• Waterlillies
  • Envoluptuosity (Kinetic/Sire/Reprise) 1992 
  • Tempted (Kinetic/Sire/Reprise) 1994 

On first listen, the music of New York City’s Waterlillies — singer Sandra Jill Alikas-St. Thomas and instrumentalist Ray Carroll — could easily be shelved alongside Book of Love and A Flock of Seagulls: thin, catchy synthpop with a recently expired sell-by date. But Envoluptuousity is redeemed by several factors, including Alikas’ flexible, disciplined soprano and Carroll’s sterling production. Despite lyrics that tend toward the tone of diary entries (not always a bad thing), the stylistic range the two bring to their songwriting buoys the nine cuts, from the dreamy “Sunshine Like You” and “Hip to My Way” (Alikas’ take on Carroll’s life as a young urban homosexual) through the piano-based house of “Tired of You” and a couple of ballads, “The Only One (I Could Stand)” and “Mermaid Song.”

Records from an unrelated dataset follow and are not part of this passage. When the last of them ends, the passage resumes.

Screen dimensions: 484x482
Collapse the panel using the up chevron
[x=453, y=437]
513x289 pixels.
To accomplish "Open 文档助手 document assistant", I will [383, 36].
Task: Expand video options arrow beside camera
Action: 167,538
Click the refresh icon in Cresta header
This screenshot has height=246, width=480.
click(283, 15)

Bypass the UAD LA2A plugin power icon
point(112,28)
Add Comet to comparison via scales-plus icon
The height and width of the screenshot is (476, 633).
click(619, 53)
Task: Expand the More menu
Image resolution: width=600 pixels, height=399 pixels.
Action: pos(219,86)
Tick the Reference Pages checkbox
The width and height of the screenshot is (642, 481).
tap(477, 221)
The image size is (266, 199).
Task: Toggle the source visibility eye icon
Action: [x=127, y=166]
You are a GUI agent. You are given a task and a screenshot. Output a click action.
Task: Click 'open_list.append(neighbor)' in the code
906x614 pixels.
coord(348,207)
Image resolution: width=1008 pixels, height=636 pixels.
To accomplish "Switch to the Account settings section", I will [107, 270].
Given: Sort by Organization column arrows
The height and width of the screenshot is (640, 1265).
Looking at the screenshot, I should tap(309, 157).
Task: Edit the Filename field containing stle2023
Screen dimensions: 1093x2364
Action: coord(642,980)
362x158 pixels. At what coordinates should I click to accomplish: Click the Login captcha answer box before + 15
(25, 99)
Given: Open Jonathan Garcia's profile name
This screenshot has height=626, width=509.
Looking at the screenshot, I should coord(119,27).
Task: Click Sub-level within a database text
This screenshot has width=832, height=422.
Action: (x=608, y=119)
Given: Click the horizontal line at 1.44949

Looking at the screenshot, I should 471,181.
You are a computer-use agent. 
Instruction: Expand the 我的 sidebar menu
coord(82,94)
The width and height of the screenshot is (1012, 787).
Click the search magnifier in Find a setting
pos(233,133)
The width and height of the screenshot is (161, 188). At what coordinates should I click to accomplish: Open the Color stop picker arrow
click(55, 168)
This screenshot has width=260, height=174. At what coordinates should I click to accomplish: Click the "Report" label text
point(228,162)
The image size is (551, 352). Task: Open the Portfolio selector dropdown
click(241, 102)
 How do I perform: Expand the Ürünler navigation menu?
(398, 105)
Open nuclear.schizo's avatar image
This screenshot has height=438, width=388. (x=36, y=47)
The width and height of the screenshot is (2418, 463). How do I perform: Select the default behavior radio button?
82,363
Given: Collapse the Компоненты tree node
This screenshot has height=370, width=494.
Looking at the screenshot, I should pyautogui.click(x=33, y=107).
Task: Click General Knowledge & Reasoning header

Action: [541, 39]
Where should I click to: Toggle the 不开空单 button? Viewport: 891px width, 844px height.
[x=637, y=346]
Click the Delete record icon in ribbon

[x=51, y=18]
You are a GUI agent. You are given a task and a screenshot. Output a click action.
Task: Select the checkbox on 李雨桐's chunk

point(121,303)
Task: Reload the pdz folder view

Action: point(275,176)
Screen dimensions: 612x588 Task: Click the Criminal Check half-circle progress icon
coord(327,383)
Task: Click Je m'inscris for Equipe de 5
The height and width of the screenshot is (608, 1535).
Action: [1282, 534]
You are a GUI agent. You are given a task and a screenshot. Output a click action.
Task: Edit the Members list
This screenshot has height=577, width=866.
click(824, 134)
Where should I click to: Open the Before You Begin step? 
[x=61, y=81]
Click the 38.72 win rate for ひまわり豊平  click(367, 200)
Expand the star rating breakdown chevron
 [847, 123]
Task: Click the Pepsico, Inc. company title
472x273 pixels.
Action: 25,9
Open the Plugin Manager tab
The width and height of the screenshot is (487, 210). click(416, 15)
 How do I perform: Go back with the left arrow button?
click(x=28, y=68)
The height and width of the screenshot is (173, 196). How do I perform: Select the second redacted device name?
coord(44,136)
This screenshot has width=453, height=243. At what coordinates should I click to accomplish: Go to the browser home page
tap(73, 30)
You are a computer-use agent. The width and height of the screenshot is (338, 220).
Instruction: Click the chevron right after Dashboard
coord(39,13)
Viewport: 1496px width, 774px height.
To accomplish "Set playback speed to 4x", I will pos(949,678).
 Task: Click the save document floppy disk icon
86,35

Although the debut sank with barely a ripple, the two returned two years later with Tempted. The album kicks off with the title tune, a rousing dance track that garnered a fair share of radio and club play; released as the followup single, “Never Get Enough,” fared even better thanks to a couple of minimal but muscular remixes by Junior Vasquez. Elsewhere, “Supersonic” incorporates elements of trance, “I Don’t Want Your Love” uses a hip-hop beat, and Alikas flexes her developing diva chops on down-tempo numbers like “How Does It Feel?” and “Take My Breath Away” (not a Berlin cover). Except for a wholly unnecessary a cappella rendition of Bacharach/David’s “Close to You,” the Waterlillies’ sophomore album stretches the boundaries of a limited aesthetic palette with greater returns than the debut. That wasn’t enough to keep the duo together, however, and they parted ways in 1995.